The ban forces Alibaba developers to migrate from a US tool with proven covert tracking capabilities to a domestic tool where Alibaba controls the data flow. For developers, the transition may be bumpy — Claude Code has been the dominant AI coding tool for enterprise use, and its capabilities are well-established. Qoder is newer and less proven at scale.
NZ Angle
New Zealand developers using Claude Code should note that the covert user-identification experiment was not specific to Chinese users — it was a geographic filtering mechanism that could, in principle, be applied to any region. Anthropic disclosed the experiment after it was discovered, not proactively. The lesson is that AI coding tools can embed telemetry and tracking that users are not informed about, and that the companies operating these tools may run compliance experiments that collect metadata about their users without notice.

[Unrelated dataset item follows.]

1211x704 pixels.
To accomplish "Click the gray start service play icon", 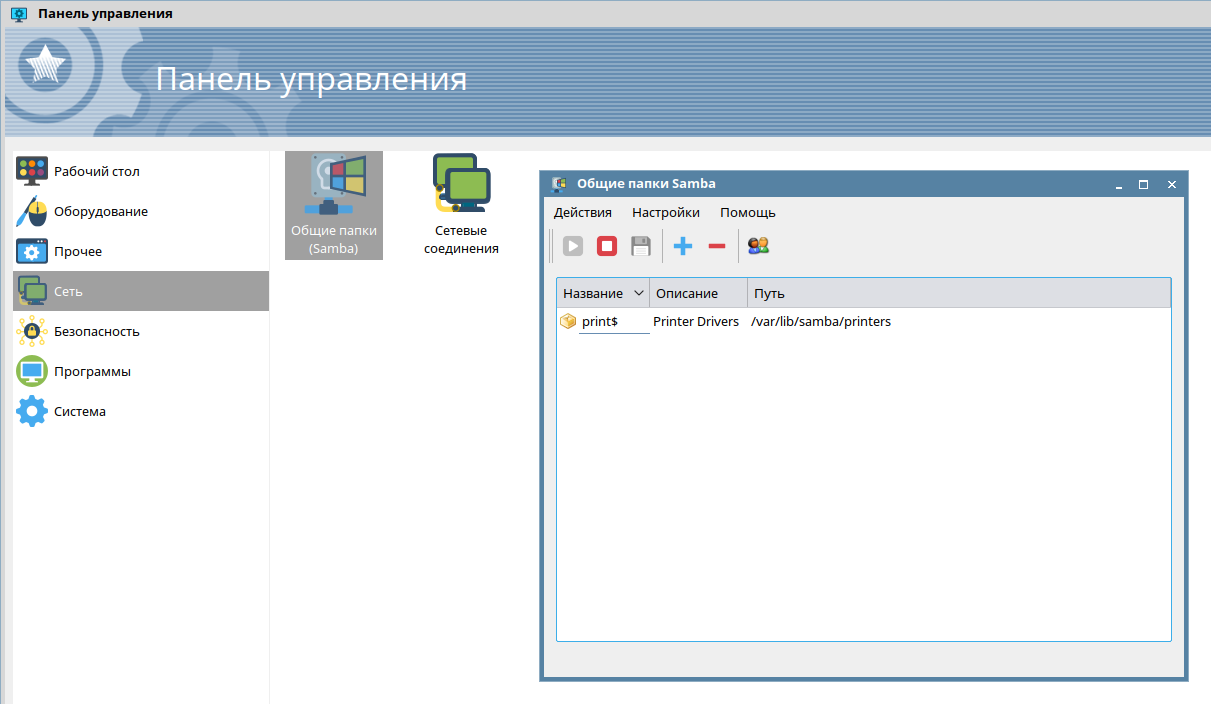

For NZ companies evaluating AI coding tools, the Alibaba ban is a case study in how seriously major enterprises take this risk — and a reminder that open-weight alternatives exist for those who want full control over their data flow.
❓ FAQ
Why did Alibaba ban Claude Code? Alibaba classified it as high-risk software after Anthropic was discovered running a covert experiment that secretly identified Chinese users. The experiment was designed to prevent account abuse and distillation, but it confirmed Claude Code could collect geographic metadata without user knowledge.
When does the ban take effect? July 10, 2026. Employees are being directed to use Alibaba’s own Qoder coding assistant.
Was Anthropic’s tracking experiment legal? Anthropic disclosed it after discovery and said it was meant to be temporary. The company said stronger mitigations have since been deployed. Whether it violated any specific law depends on jurisdiction — but it was not disclosed to users at the time.
Is Qoder a real alternative to Claude Code? Qoder is built on Alibaba’s Qwen model family, which is one of the most capable open-weight model families. It is newer and less battle-tested than Claude Code at enterprise scale, but the ban gives it a captive internal user base to develop against.
Does this affect New Zealand developers? NZ developers using Claude Code were not specifically targeted by the user-identification experiment, which was focused on Chinese users. However, the experiment demonstrates that AI coding tools can embed undisclosed telemetry, and the geographic filtering mechanism could in principle be applied to any region.
🔍 THE BOTTOM LINE
Alibaba’s ban on Claude Code is the downstream consequence of Anthropic’s own covert user-identification experiment. When a US AI company builds a tool that secretly tracks Chinese users, and a Chinese tech giant discovers it, the result is a ban that simultaneously addresses a real security concern and hands a captive developer user base to a domestic alternative. The export control regime created the conditions for the experiment, the experiment created the conditions for the ban, and the ban accelerates the fragmentation of the global AI tooling market along geopolitical lines. Companies using AI coding tools from any provider should assume that metadata collection is possible and evaluate their risk accordingly.